>> start

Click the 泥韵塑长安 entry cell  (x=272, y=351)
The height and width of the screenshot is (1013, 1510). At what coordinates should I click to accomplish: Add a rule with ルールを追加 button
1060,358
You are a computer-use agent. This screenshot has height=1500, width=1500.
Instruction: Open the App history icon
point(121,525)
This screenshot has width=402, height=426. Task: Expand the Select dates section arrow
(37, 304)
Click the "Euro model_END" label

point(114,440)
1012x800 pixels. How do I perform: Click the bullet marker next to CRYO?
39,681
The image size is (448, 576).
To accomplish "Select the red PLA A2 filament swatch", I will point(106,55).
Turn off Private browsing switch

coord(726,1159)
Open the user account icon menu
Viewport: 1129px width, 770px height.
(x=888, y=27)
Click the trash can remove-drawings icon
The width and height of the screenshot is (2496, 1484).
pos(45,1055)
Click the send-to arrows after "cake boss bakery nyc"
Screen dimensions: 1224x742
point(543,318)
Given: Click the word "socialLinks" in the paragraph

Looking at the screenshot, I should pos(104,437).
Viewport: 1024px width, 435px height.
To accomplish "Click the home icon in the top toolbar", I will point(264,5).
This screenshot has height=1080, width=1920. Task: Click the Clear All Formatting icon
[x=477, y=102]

>> end

> **BRIEF**
Rewrite the listing above with every "icon" swapped for "symbol", leaving all else as it is.

> **EXERCISE RESULT**
Click the 泥韵塑长安 entry cell  (x=272, y=351)
The height and width of the screenshot is (1013, 1510). At what coordinates should I click to accomplish: Add a rule with ルールを追加 button
1060,358
You are a computer-use agent. This screenshot has height=1500, width=1500.
Instruction: Open the App history symbol
point(121,525)
This screenshot has width=402, height=426. Task: Expand the Select dates section arrow
(37, 304)
Click the "Euro model_END" label

point(114,440)
1012x800 pixels. How do I perform: Click the bullet marker next to CRYO?
39,681
The image size is (448, 576).
To accomplish "Select the red PLA A2 filament swatch", I will point(106,55).
Turn off Private browsing switch

coord(726,1159)
Open the user account symbol menu
Viewport: 1129px width, 770px height.
(x=888, y=27)
Click the trash can remove-drawings symbol
The width and height of the screenshot is (2496, 1484).
pos(45,1055)
Click the send-to arrows after "cake boss bakery nyc"
Screen dimensions: 1224x742
point(543,318)
Given: Click the word "socialLinks" in the paragraph

Looking at the screenshot, I should pos(104,437).
Viewport: 1024px width, 435px height.
To accomplish "Click the home symbol in the top toolbar", I will point(264,5).
This screenshot has height=1080, width=1920. Task: Click the Clear All Formatting symbol
[x=477, y=102]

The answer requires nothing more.